第11話

 本当の所、かなりドキドキしてた。もし、居ると言われたら、やっぱかなりショックだからな。

 綾子は、ちょっとおどけたように肩をすくめた。その後、冗談ぽく言う。


 「う~ん、忙しくって、それどころじゃないかな」

 「へぇ、そうなんだ。じゃ、好きな奴は?」


 俺がそう聞くと、綾子はなんだか照れたように頭を掻いて、ちょっと言いにくそうにはにかむ。


 「いや~、いない訳じゃないんだけど・・・・・、競争率が高そうかなって」

 俺は、思わず溜息を吐いた。


 綾子の奴は、どうも遊び人タイプの男に惹かれるらしい。あの川辺の野郎なんか、もろにそんな感じだった。きっと、今度の奴だってそうに違いない。


 「何よ、その溜息は・・・・・」

 ちょっと怒ったように、むっとする綾子。

 なんだか、そういう表情が、妙に可愛かったりするんだよな。

 綾子は、自分を大人と思ってるみたいだけど、俺から見たら結構子供っぽいし。


 それに、俺だってもうすぐ十四だ。何時までも、小さな餓鬼じゃない。最近は悟りきったような気持ちで、綾子の大人ぶった態度も受け流す余裕だってできてるんだ。


 「だってさ、綾子は男の趣味が悪いぜ。また騙されて泣く事になるんだから、やめとけよ」

 半分は私情、半分は綾子の心配をして言う。

 途端、綾子は益々むっとした顔になった。


 「いっちゃん、なんか凄く生意気になった。それに、あたしは騙されてなんかいないわよ。川辺君の時だって、色々と事情があったんだから」

 「俺は、綾子の為を思って言ってんだぜ。そういう男なんて、大抵が女を抱く事しか考えてないんだ。綾子は鈍いから、気をつけろよ。ホテルに連れ込まれてからじゃ、遅いんだからな」


 ぶっ!

 いきなり、凄い勢いでクッションが飛んで来た。それは、俺の顔を直撃して、どさっと絨毯の上に落ちた。

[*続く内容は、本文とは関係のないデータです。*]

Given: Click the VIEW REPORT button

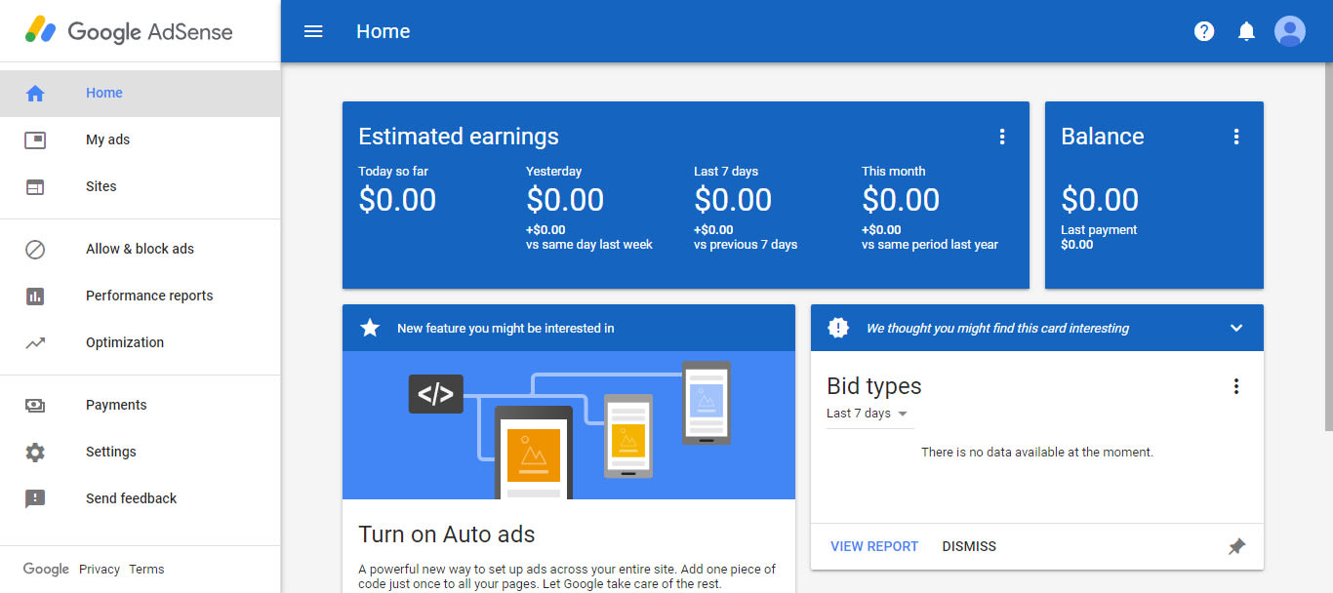Looking at the screenshot, I should [874, 547].
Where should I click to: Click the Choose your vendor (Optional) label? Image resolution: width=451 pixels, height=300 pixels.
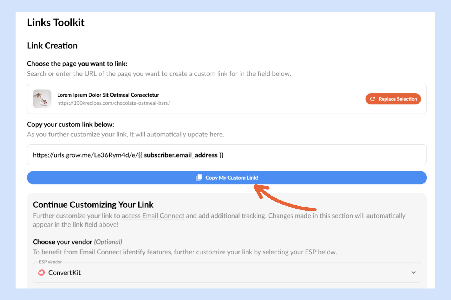78,242
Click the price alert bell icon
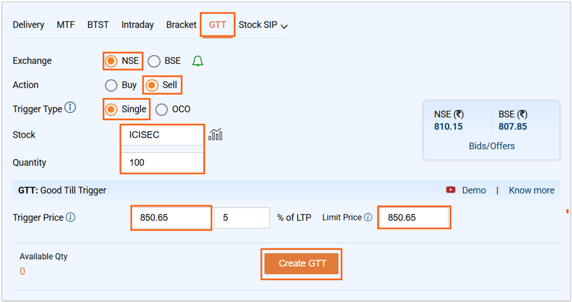The height and width of the screenshot is (302, 572). (198, 61)
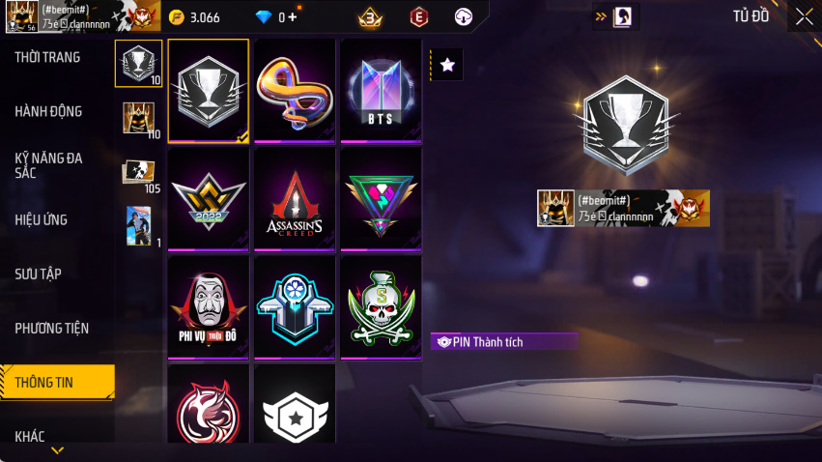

 ちょっとムッとしたので、文句を言おうとして口を開きかけ、思わず閉じる。見ると、綾子は茹で蛸のように顔を真っ赤にしていた。


 「いっちゃん、何時からそんな嫌らしい事、言うようになったの?だっ、抱くとか、ホテルとか・・・・・」

 言った後、また顔を赤くする。

 これくらいで赤面するなんて、ずいぶんとまた純情な大学生だな。

 俺はそう思いながら、ちょっとばかりほっとしていた。


 綾子も大人なんだから、と覚悟はしていたが、この様子では俺が思った程、不純な事はしてないようだ。

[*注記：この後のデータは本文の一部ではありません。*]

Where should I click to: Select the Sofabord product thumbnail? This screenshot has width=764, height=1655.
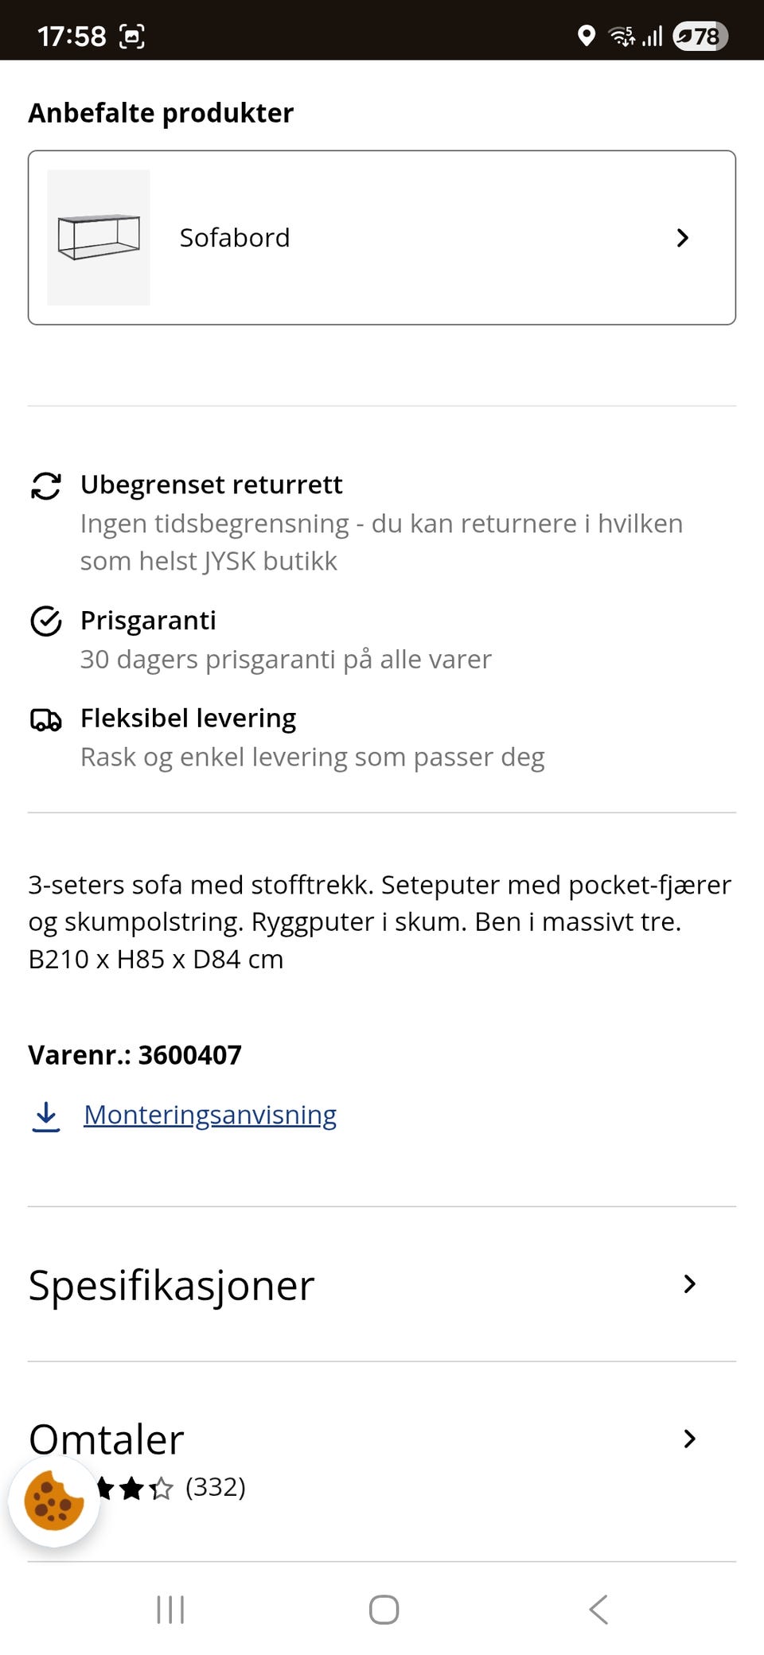98,237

 ただ、もし俺達が学校でこそこそしてるワイ談なんか聞かれた日には、ぶっ飛ばされるかもしれないな、とも思ってしまっが・・・・・。


 「俺は、現実を言ってるだけだぞ。そんな簡単に、白馬の王子様なんて見つかりゃしないんだからさ、もっと堅実に相手を選べよ。もうすぐ二十歳だろ?」

 実際は半分くらい、その野郎に対する嫉妬も混じってたさ。


 俺としてはやっぱり、もし綾子が俺以外の誰かとつき合うなら、思わず俺も唸ってしまうくらいの男じゃないと嫌だった。


 こう、もっとちゃんとした、男が惚れるような男と言うか・・・・。

 でも、そんな奴だったら、俺に勝ち目はねぇよな。


 ちょっと沈んだ気持ちになっちまうけど、本気で綾子の事を考えて言ったんだぜ。それなのに綾子は、完全に激怒してしまった。


 「何よ、お父さんと同じ事言って!いっちゃんの馬鹿、もう遊んであげないからね!」

 なんて叫ぶと、俺の部屋から乱暴に出て行ってしまった。


 ・・・・・なんだよ、そんなに怒る事かよ?


 大体、遊んでやらないって、俺を幾つだと思ってんだ?

 俺は、綾子に呆れながらも、階段を駆け下りる凄まじい音を聞いて、足を踏み外しやしないかと心配してしまった。


 すげぇムカつく事に、綾子は怒ったまま東京に行ってしまった。

 冗談だろ、これからまたしばらく会えないんだぜ。


 おれはそう思ったが、悲しいかな、単なる一方通行の思いでしかなかった。